A Trump judge turned the Twitter Files into federal policy
Terry Doughty just did purveyors of misinformation a huge solid.
On the Fourth of July, when the rest of us ate BBQ with our families and tried to comfort our dogs during fireworks, Trump-appointed federal district court judge Terry Doughty dropped his 155-page magnum opus barring the federal government from communicating with social media companies. Reading the decision makes for a wild, unhinged ride through Trump-era conspiracies and sounds far more like a Matt Taibbi Twitter Files thread than a judicial opinion.
This isn’t Doughty’s first time ruling in favor of conservative grievances. In November 2021, he issued a permanent nationwide injunction blocking the Biden administration rule that healthcare workers needed to be vaccinated against covid. In September 2022, he barred the administration from enforcing a mandate that required Head Start workers to be vaccinated and wear masks.
So Doughty had already proven himself an excellent choice for conservative states suing the government. By bringing the lawsuit in the Western District of Louisiana, litigants were almost guaranteed to draw a conservative, GOP-appointed judge like Doughty.
In this case, two states, Missouri and Louisiana, sued the administration, alleging the federal government had colluded with social media platforms to suppress certain speech, particularly what the government deemed “misinformation” about covid. Co-plaintiffs included an all-star cast of covid deniers and quacks.
Dr. Aaron Kheriaty was fired from UC-Irvine because he refused to get vaccinated, saying he had “natural immunity.” Another, Dr. Martin Kulldorf, is a biostatistician who advocated for allowing covid to spread so natural immunity could develop. Dr. Jayanta Bhattacharya, a professor at Stanford, became a favorite Fox News guest, going on Tucker Carlson’s show in November 2020 to say that the death rate from covid was much lower than what was being reported and to crusade against lockdowns. Jill Hines, an anti-vax advocate in Louisiana, pushed lies that the covid vaccine was hazardous to teenagers. And finally, Jim Hoft, the owner of the hard-right blog Gateway Pundit, garnered millions of page views and substantial advertising dollars by running pieces such as “Study Results: Facemasks are Ineffective to Block Transmission of COVID-19 and Actually Can Cause Health Deterioration and Premature Death.”

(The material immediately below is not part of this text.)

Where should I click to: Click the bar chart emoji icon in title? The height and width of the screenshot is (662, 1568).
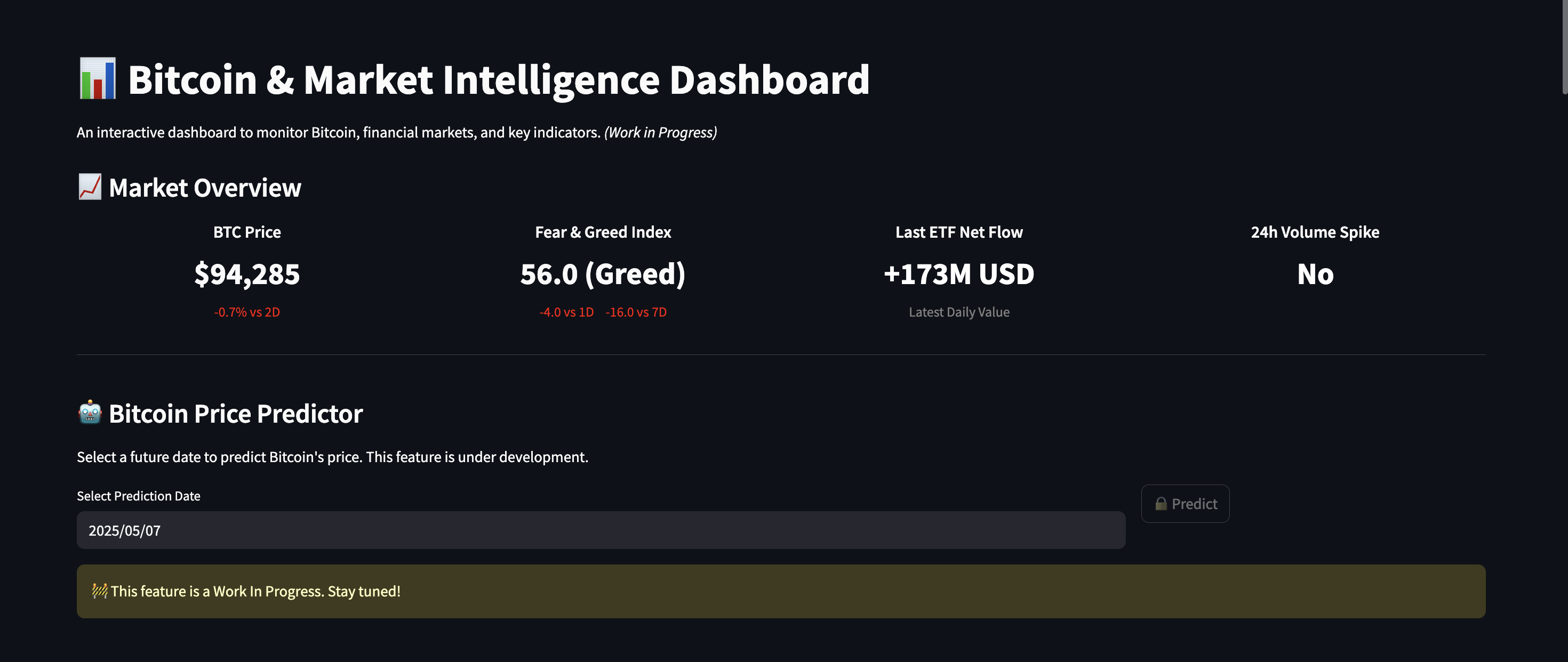click(x=98, y=79)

In other words, each of these plaintiffs was a purveyor of misinformation during the nation’s greatest health crisis since 1918.
These litigants also invoked the usual conservative bugaboos about social media: that the Hunter Biden laptop story was suppressed by social media platforms (never mind the fact that happened when Trump was still president) and that they weren’t allowed to spread lies about how the election was stolen from Trump. Of course, there were also complaints about “shadow-banning”— blocking a social media user’s content from being seen by others but without letting the user know. Many of them did indeed have posts removed from various social media platforms after spreading disinformation. What these folks saw as suppression, sane people see as necessary in a functioning society.
As Mike Masnick wrote at Techdirt, the plaintiffs treat benign, useful meetings designed to share information about security concerns such as foreign disruption of elections or address misinformation about things like covid as inherently nefarious and designed to suppress speech. But thanks to Doughty, this viewpoint is now enshrined in federal policy.